Num post anterior eu já comentei um pouco sobre a necessidade
de refrear o consumo (clique
aqui para ler o post), sobre o determinismo tecnológico. Isto servirá para
salvar o planeta e para fazer pessoas mais felizes. Olhem o quadro abaixo: ele
tenta explicar o que muitas pessoas já entenderam. A felicidade é igual à diferença
entre nossas realizações e nossas expectativas (felicidade = realizações -
expectativas). Se tivermos menos ambições, principalmente no campo material,
temos mais chances de sermos felizes.
A economia mundial depende da tecnologia
Se houver uma mega-crise econômica global, todos serão
afetados. Menos aqueles que conseguirem subsistirem de seu próprio trabalho:
uma casa no campo, sem eletricidade, animais domesticados e pequenas plantações
de vegetais para comer. Eu toparia. Mas será que minhas filhas iam gostar
depois de terem conhecido a cidade grande ?
Além disto, nadar contra a corrente é um esforço hercúleo. A
ordem mundial é outra: ser dependente. Não sei se é intencional, mas tudo
concorre para que as pessoas dependam de grandes empresas. Aquele que quiser
morar isolado no mato não vai conseguir nem água, pois as fontes estão
controladas.
O problema é que poucos estão dominando o mercado e
concentrando as decisões. Veja
este post de um outro autor sobre como 10 empresas controlam a maioria dos
produtos consumidos. Acho que foi Peter Drucker (não consegui recuperar a
fonte) que disse que em cada mercado será dominado por 2 ou 3 grandes empresas.
As pequenas, ou serão adquiridas ou deverão ser fornecedores exclusivos das
grandes.
Nial Ferguson (no livro "A grande degeneração")
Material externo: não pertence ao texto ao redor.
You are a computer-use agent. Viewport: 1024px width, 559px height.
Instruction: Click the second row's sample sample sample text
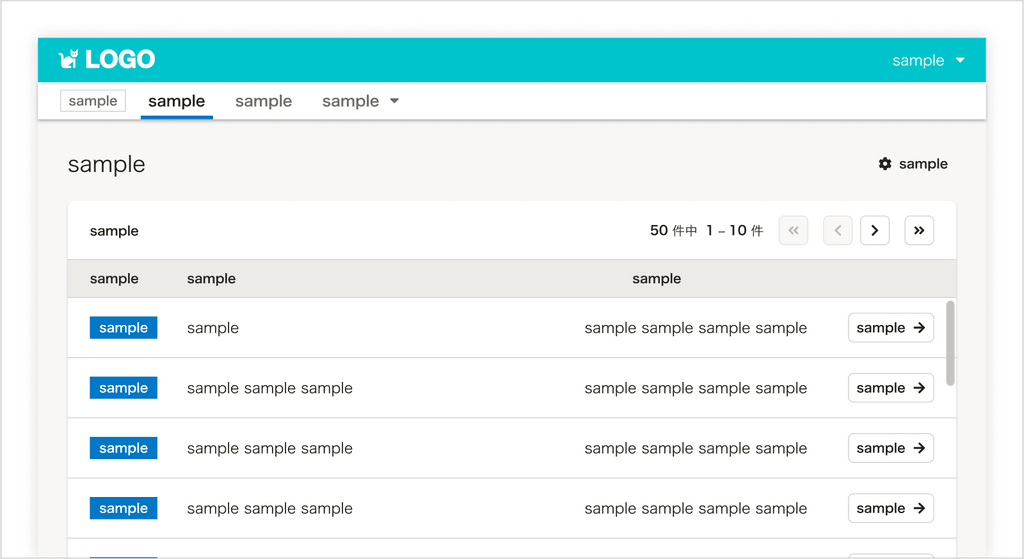click(269, 388)
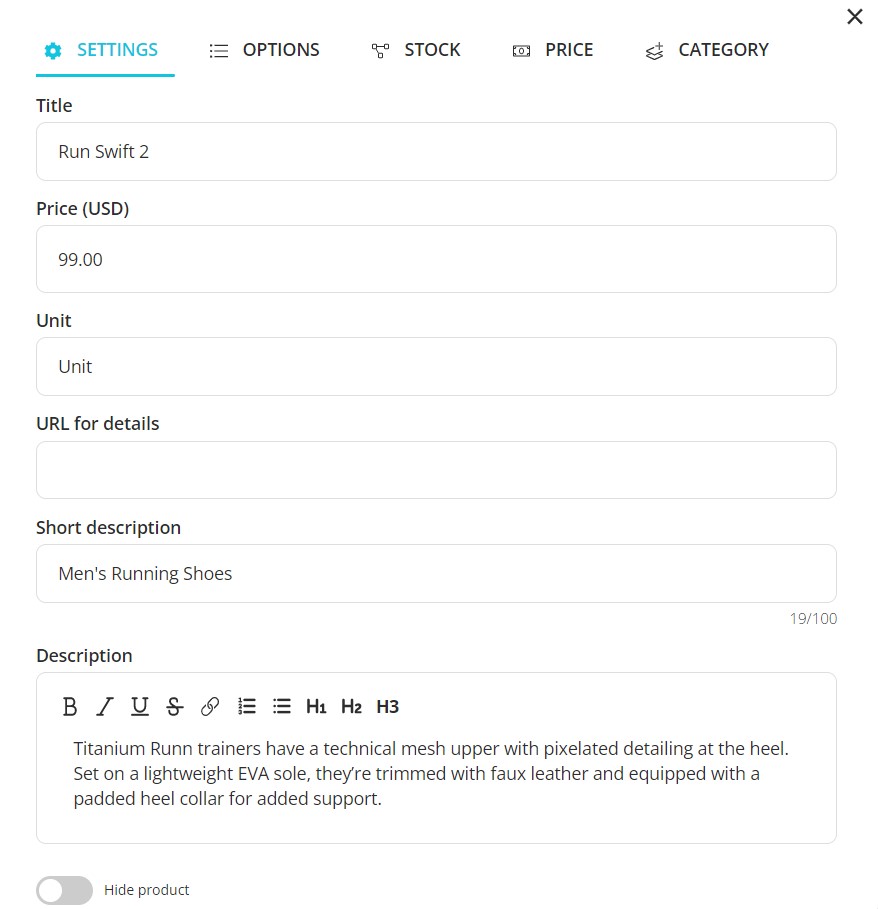Image resolution: width=878 pixels, height=909 pixels.
Task: Toggle the Hide product switch
Action: tap(64, 890)
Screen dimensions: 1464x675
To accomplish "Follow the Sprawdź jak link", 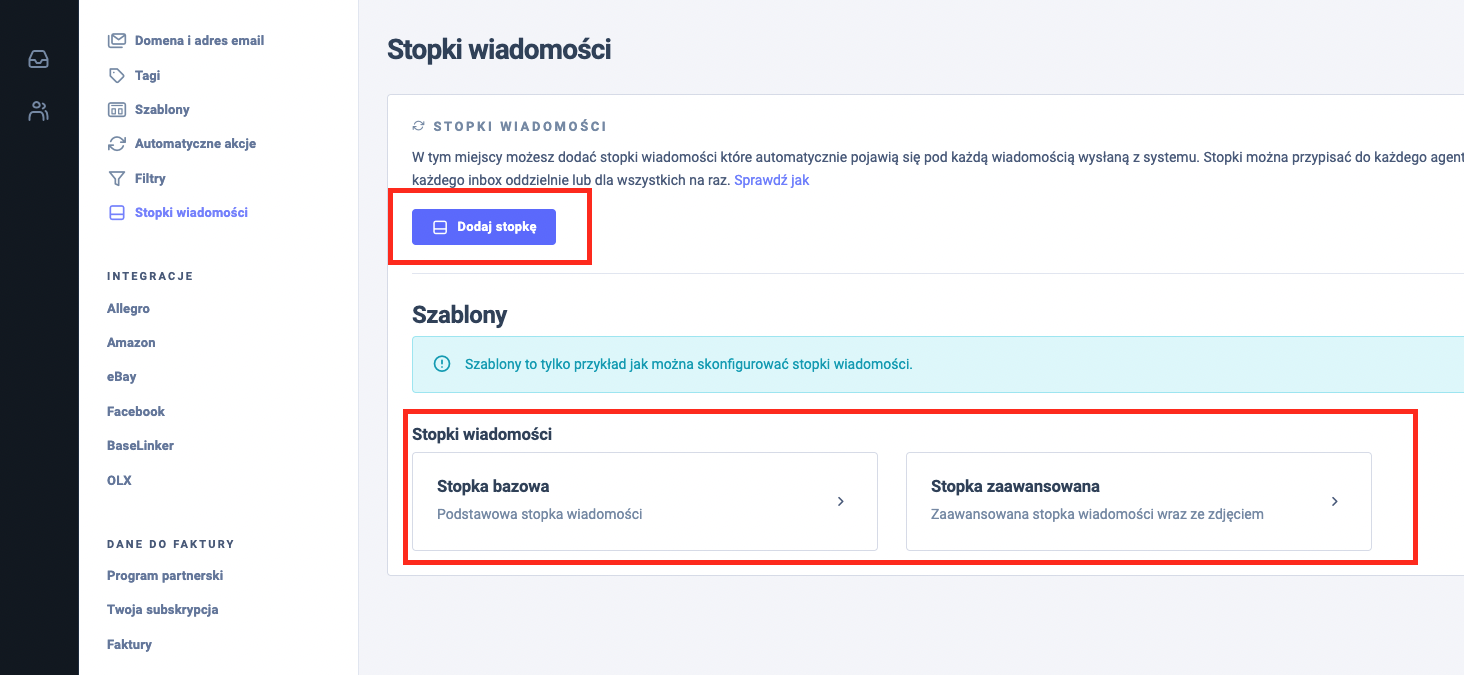I will (771, 180).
aponta a crise ocidental na democracria, no capitalismo, no respeito às leis e
na sociedade civil. Estamos de novo passando por uma crise ou revolução em
sociedade. A 1a foi a da agricultura e domesticação de animais, há 10 ou 12 mil
anos atrás. A 2a foi a revolução industrial, que começou em meados do século
XVIII e adentrou o século XX. A 3a revolução é a do Conhecimento e da
Informação, bem representada pelos computadores e pela Internet, a qual está
reinventando as famílias, amizades, grupos sociais e até mesmo o poder (pelas
redes, como argumenta Manuel Castells).
Ferguson defende menos regulação por parte dos governos. Eu
acredito que sem governo (contrato social) não há como viver em sociedade (não
podemos mais voltar ao tempo das savanas e cavernas). O problema é que governos
nem sempre são inteligentes, nem sempre representam a maioria e o bem comum. E
por outro lado, o anarquismo originário na França e o liberalismo de Adam Smith
também já provaram não dar certo. O comunismo na prática também não funciona.
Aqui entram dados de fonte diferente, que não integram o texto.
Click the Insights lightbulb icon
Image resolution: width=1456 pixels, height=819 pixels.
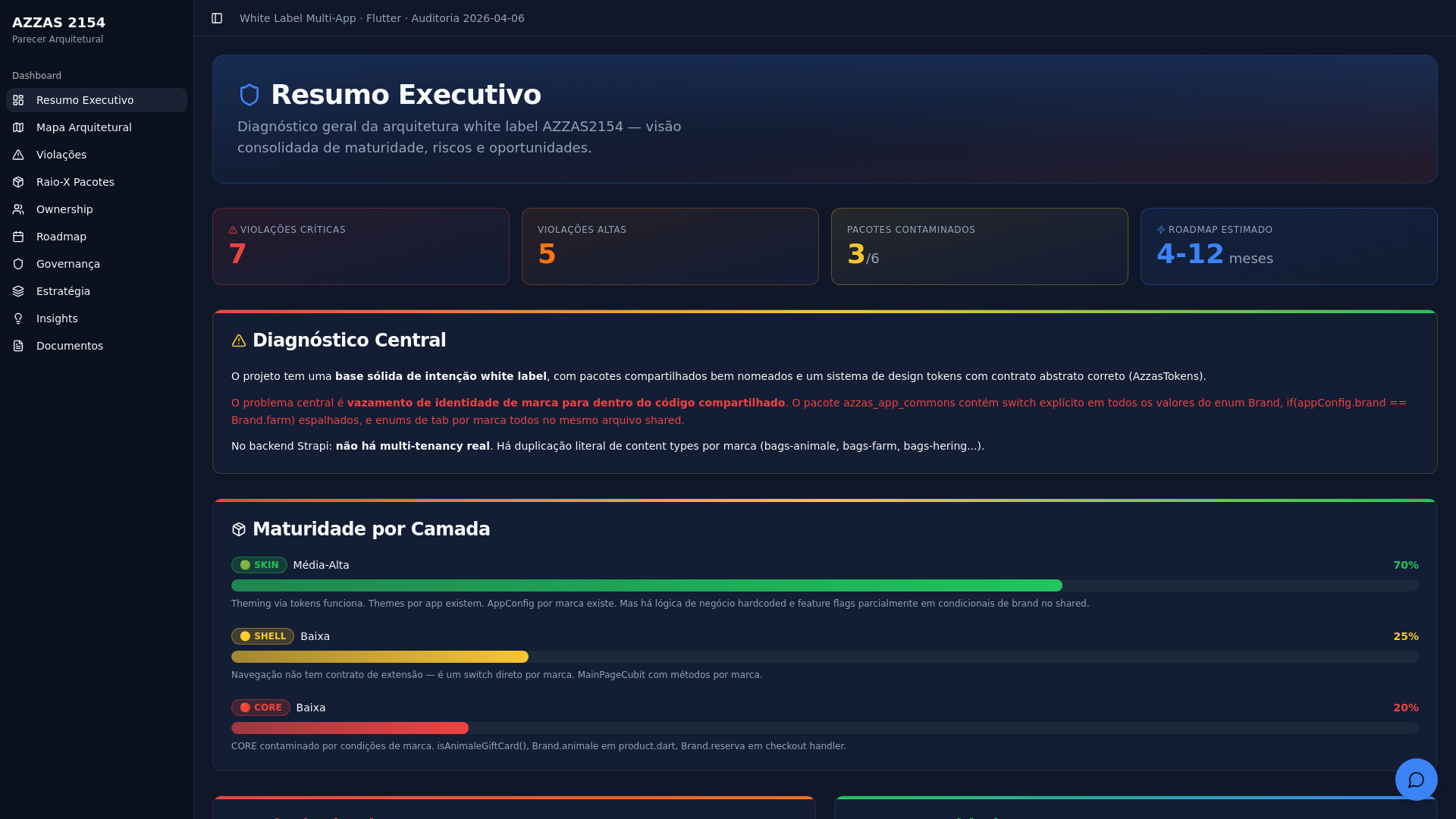[x=18, y=318]
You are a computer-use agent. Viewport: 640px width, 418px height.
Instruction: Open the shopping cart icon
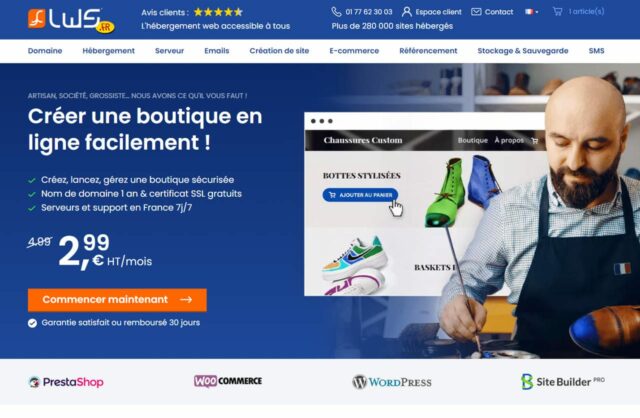pos(557,11)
Ferguson talvez esteja propondo um socialismo capitalista ou um capitalismo
socialista. Ou seja, uma nova ordem econômica, que possa guiar os mercados de
forma sustentável, diminuir as desigualdades econômicas, manter as diferenças
culturais.
Um comentário:
Acabei de ler isto:
"A longo prazo, isso fará com que seja impossível, para grupos cada vez maiores, participar do sistema econômico tradicional, levando-os a procurar alternativas, como uma (sub)sociedade baseada em permuta, incitando um retorno ao protecionismo."